How do you say the following:
"If you're gonna eat, might as well eat well."

My best guess is-
어차피 먹으니까, 잘 먹어야지!

Any help as to how to make that sound more correct/natural would be great- thanks so much


----------



## vientito

82riceballs said:


> How do you say the following:
> "If you're gonna eat, might as well eat well."
> 
> My best guess is-
> 어차피 먹으니까, 잘 먹어야지!
> 
> Any help as to how to make that sound more correct/natural would be great- thanks so much



Only the natives can tell better

I will try with my attempt:

이왕 먹으려면 맛있게 챙겨먹겠야지


----------



## Kross

82riceballs said:


> "If you're gonna eat, might as well eat well."

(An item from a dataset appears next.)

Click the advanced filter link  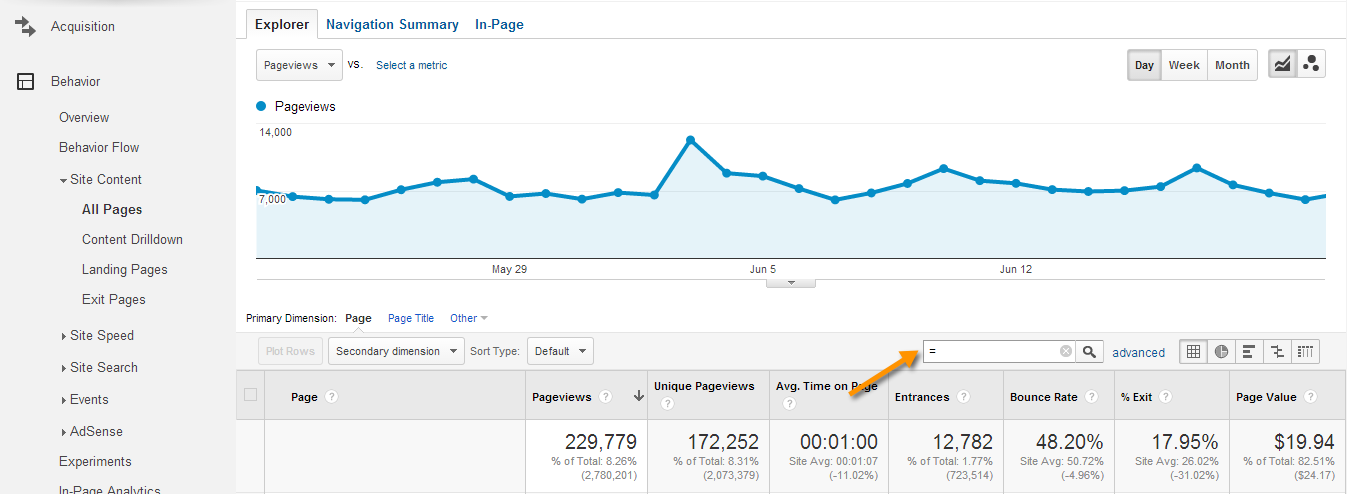[x=1138, y=352]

 I'd say, "어차피/기왕/이왕 먹을꺼면 잘 먹어야지."


----------



## 82riceballs

Thanks! And wow, I'm surprised at how literally you can translate this particular sentence!

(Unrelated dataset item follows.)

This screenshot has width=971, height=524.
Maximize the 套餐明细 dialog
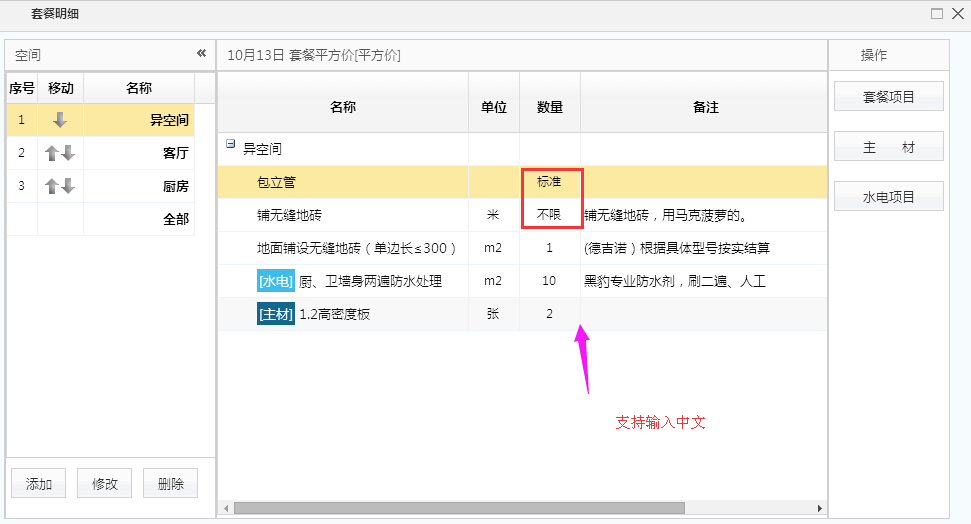tap(937, 14)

Would you say there are any differences in nuance between 어차피/기왕/이왕? or do all sound perfectly fine in spoken Korean?

(I ask, because I feel like I'ver never heard 기왕/이왕 but that may also be because I didn't know them


----------



## dhchong

Yes, 어차피/기왕/이왕 all sound perfectly fine in spoken Korean.

Actually I feel no difference in the context.

If there's difference in nuance, it's really small.

어차피 is a adverb used in situation a thing is already or to be decided that way.

기왕 and 이왕  is a adverb used in situation a thing is already done and can not be canceled.
When these are used in the context '기왕/이왕   ~면', it means 'if one has already made one's mind to do ~'.

So they all mean the same atually.


----------